# PAGE TEXT
□ □ □ □

As threads receive the signal, they act on it but wait in the signal handler for the broadcast flag to be cleared, so that the signal will remain masked.
The sender finishes the loop by unblocking the signal (in order to get its own delivery).
When the sender handles its own signal, it clears the global flag so that all the other threads can continue with their business.
The problem I'm running into is that pthread_sigmask is not being respected. Everything works right if I run the test program under strace (presumably due to different scheduling timing), but as soon as I run it alone, the sender receives its own signal (despite having blocked it..?) and none of the other threads ever get scheduled.
Any ideas what might be wrong? I've tried using sigqueue instead of raise, probing the signal mask, adding sleep all over the place to make sure the threads are patiently waiting for their signals, etc. and now I'm at a loss.
Edit: Thanks to psmears' answer, I think I understand the problem. Here's a potential solution. Feedback would be great:
At any given time, I can know the number of threads running, and I can prevent all thread creation and exiting during the broadcast signal if I need to.
The thread that wants to do the broadcast signal acquires a lock (so no other thread can do it at the same time), then blocks the signal for itself, and sends num_threads signals to the process, then unblocks the signal for itself.
The signal handler atomically increments a counter, and each instance of the signal handler waits until that counter is equal to num_threads to return.
The thread that did the broadcast also waits for the counter to reach num_threads, then it releases the lock.
One possible concern is that the signals will not get queued if the kernel is out of memory (Linux seems to have that issue). Do you know if sigqueue reliably informs the caller when it's unable to queue the signal (in which case I would loop until it succeeds), or could signals possibly be silently lost?

□ □ □ □

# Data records
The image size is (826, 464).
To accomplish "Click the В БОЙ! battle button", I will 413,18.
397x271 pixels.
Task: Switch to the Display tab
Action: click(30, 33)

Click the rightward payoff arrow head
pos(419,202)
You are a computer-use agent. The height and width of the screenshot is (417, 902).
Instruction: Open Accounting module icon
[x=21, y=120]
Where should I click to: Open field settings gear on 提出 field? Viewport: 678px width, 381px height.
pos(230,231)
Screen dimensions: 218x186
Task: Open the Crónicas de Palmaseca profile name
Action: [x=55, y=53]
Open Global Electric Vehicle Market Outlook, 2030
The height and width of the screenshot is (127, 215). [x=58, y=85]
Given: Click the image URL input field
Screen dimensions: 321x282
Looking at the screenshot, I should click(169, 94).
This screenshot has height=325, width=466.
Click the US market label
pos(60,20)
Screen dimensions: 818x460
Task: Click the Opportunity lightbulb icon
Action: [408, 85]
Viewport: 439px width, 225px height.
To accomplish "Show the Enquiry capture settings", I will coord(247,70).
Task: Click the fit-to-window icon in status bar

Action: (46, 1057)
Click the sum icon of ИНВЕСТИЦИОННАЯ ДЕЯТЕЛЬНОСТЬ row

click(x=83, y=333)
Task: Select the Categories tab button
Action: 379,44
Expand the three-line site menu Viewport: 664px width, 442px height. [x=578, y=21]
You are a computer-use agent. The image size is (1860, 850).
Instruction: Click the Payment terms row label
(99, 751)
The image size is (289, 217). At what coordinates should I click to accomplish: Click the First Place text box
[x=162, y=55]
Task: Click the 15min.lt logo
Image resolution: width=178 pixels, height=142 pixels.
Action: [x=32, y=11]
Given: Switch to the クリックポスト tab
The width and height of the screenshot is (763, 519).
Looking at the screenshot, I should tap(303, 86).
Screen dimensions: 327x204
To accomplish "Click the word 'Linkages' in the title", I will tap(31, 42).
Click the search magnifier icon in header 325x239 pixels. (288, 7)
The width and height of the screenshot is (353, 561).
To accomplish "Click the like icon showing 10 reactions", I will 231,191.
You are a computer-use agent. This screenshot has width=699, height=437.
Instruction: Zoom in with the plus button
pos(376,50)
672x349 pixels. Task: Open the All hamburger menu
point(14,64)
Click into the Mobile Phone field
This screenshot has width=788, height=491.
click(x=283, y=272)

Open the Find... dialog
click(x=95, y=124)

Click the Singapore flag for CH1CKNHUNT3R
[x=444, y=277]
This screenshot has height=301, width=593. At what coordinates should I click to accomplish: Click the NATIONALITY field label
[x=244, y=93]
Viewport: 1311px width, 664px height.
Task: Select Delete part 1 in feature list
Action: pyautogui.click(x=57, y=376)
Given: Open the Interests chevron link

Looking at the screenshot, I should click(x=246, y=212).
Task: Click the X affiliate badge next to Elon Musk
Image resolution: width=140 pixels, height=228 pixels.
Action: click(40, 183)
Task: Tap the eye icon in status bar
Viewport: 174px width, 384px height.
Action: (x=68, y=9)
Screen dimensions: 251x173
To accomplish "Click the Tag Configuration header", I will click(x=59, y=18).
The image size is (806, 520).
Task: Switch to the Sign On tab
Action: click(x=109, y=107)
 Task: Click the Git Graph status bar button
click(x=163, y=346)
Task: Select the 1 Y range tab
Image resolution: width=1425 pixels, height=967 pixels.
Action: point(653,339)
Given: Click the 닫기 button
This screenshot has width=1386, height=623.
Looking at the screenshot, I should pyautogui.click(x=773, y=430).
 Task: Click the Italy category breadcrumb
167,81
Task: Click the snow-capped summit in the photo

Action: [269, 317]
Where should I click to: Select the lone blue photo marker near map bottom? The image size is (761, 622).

□ □ □ □

# QUESTIONS
[a] In the post about broadcasting a signal to threads, rewrite the paragraph beginning "The thread that wants to do the broadcast signal" as a list of steps, keeping its main facts.
[b] Write the next part of the post about broadcasting a signal to threads, picking up after its final question.

# RESPONSES PER TASK
[a]
- Acquire a lock so no other thread can broadcast at the same time.
- Block the signal for the broadcasting thread itself.
- Send num_threads signals to the process.
- Unblock the signal for the broadcasting thread itself.

[b]
Edit 2: It seems to be working now. According to the documentation for sigqueue, it returns EAGAIN if it fails to queue the signal. But for robustness, I decided to just keep calling sigqueue until num_threads-1 signal handlers are running, interleaving calls to sched_yield after I've sent num_threads-1 signals.
There was a race condition at thread creation time, counting new threads, but I solved it with a strange (ab)use of read-write locks. Thread creation is "reading" and the broadcast signal is "writing", so unless there's a thread trying to broadcast, it doesn't create any contention at thread-creation.
raise() sends the signal to the current thread (only), so other threads won't receive it. I suspect that the fact that strace makes things work is a bug in strace (due to the way it works it ends up intercepting all signals sent to the process and re-raising them, so it may be re-raising them in the wrong way...).
You can probably get round that using kill(getpid(), <signal>) to send the signal to the current process as a whole.
However, another potential issue you might see is that sigpending() can indicate that the signal is pending on the process before all threads have received it - all that means is that there is at least one such signal pending for the process, and no CPU has yet become available to run a thread to deliver it...
Can you describe more details of what you're aiming to achieve? And how portable you want it to be? There's almost certainly a better way of doing it (signals are almost always a major headache, especially when mixed with threads...)
In multithreaded program raise(sig) is equivalent to pthread_kill(pthread_self(), sig).
Try kill(getpid(), sig)
Given that you can apparently lock thread creation and destruction, could you not just have the "broadcasting" thread post the required updates to thread-local-state in a per-thread queue, which each thread checks whenever it goes to use the thread-local-state? If there's outstanding update(s), it first applies them.
You are trying to synchronize a set of threads.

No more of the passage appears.